1.1 What is [research] data science?

We use the term Data Science to refer to a varied ensemble of practices, methodologies, and tools that may be used to learn from or about data.

Research Data Science is a broader term, which we sometimes use to describe the work done in the research engineering group at Turing, it includes the additional challenges encountered when applying data science in a collaborative research environment.

Data is critical to data science. In this module we discuss:

  • key considerations when faced with a dataset

  • the main components of data science and the role that data science plays in research.

Data

The availability of large-scale datasets, for example for training face recognition algorithms or language models, is a fairly new phenomenon. Creating, refining and, making data consumable takes a substantial effort, and acquiring data remains complex (e.g., digitisation).

These processes should not be taken for granted. Two important considerations to keep in mind when faced with a dataset are how the data was created, and how representative the data is.

Data Creation

Data is not a natural resource, it is always the product of human decisions and actions. Data is often the outcome of an enormous amount of labour, resources, infrastructure, and time.

Example data creation tasks are:

  • collecting information or the tracking of historical information

  • organising information in specific categories

  • measuring and storing information as data on digital infrastructure

Whenever a dataset is enriched with metadata information or specific labels, keep in mind someone has provided those. Even if the labels you see are automatically assigned, the tool would have been trained on manual labels.

For example, the famous ImageNet dataset, central component for the development of many well known image recognition pipelines relies on two pillars:

  • a taxonomy developed since 1985 as part of the lexical database WordNet, which provides a top-down hierarchical structure of concepts (“chair” is under artifact->furnishing->furniture->seat->chair)

  • an enormous amount of cheap workforce provided by Amazon Mechanical Turk.

imagenet

The above ImageNet image, taken from Crawford and Paglen's essay Excavating AI, is a result a gigantic effort and the specific representation of the World of: 1) the people who have designed WordNet, 2) the researchers who have decided which WordNet categories are included and which are not in ImageNet, and 3) the many, many annotators who have selected which images associate to concepts like "brother", "boss", "debtor", "drug-addict" and "call girl", all included both in WordNet and ImageNet (at least until 2019).

Data Representativeness

The data we have available is just a sample and not the complete story. The question we should ask ourselves is:

  • “What can these data points tell us about the wider phenomenon that we’re really interested in?”

In an article by Anna Rogers,the author considers the following argument:

“the size of the data is so large that, in fact, our training sets are not a sample at all, they are the entire data universe”.
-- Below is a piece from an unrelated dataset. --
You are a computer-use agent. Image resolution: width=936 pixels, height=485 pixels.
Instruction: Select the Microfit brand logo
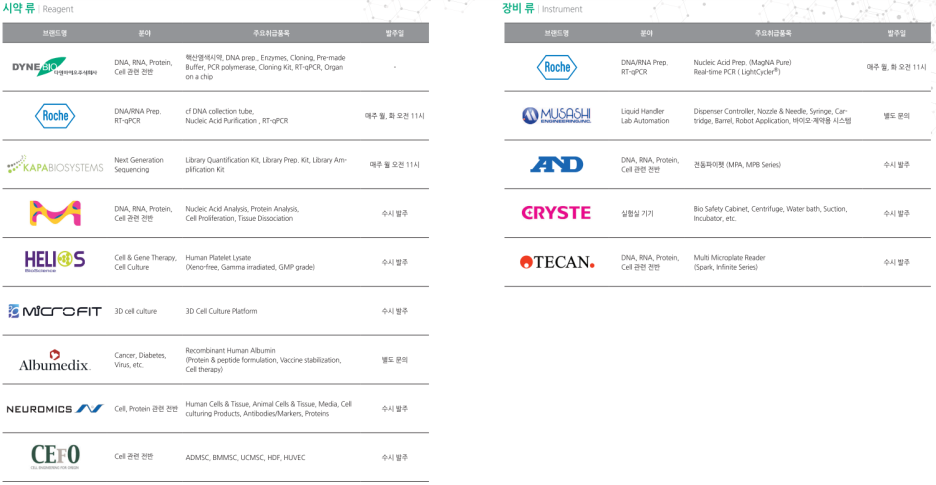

Rogers replies to it by saying that this argument would stand if the “data universe” that we use for training for instance a speech recognition system was the same as “the totality of human speech/writing”. It is not, and will hopefully never be, because collecting all speech is problematic for ethical, legal, and practical reasons (e.g., not all tweets are archived).

Anything less than the whole data universe is a sample. Given the existing social structures, no matter how big that sample is, it is not representative due to (amongst other things) unequal access to technology, unequal possibility to defend one’s privacy and copyright, and limited access to the huge volumes of speech produced in the “walled garden” platforms like Facebook.

Data Science

Data science allows us to learn about data. However, terms commonly associated with data science - e.g., AI, deep learning - are only the tip of the iceberg. They rely on many steps that are briefly introduced here, and built upon throughout the course.

The data science hierarchy of needs

Monica Rogati's representation of the "Data Science hierarchy of needs".

Collection and Storage

Part of the work of a data scientist is knowing the challenges and hurdles involved in data collection and storage (e.g., our Living with Machines project).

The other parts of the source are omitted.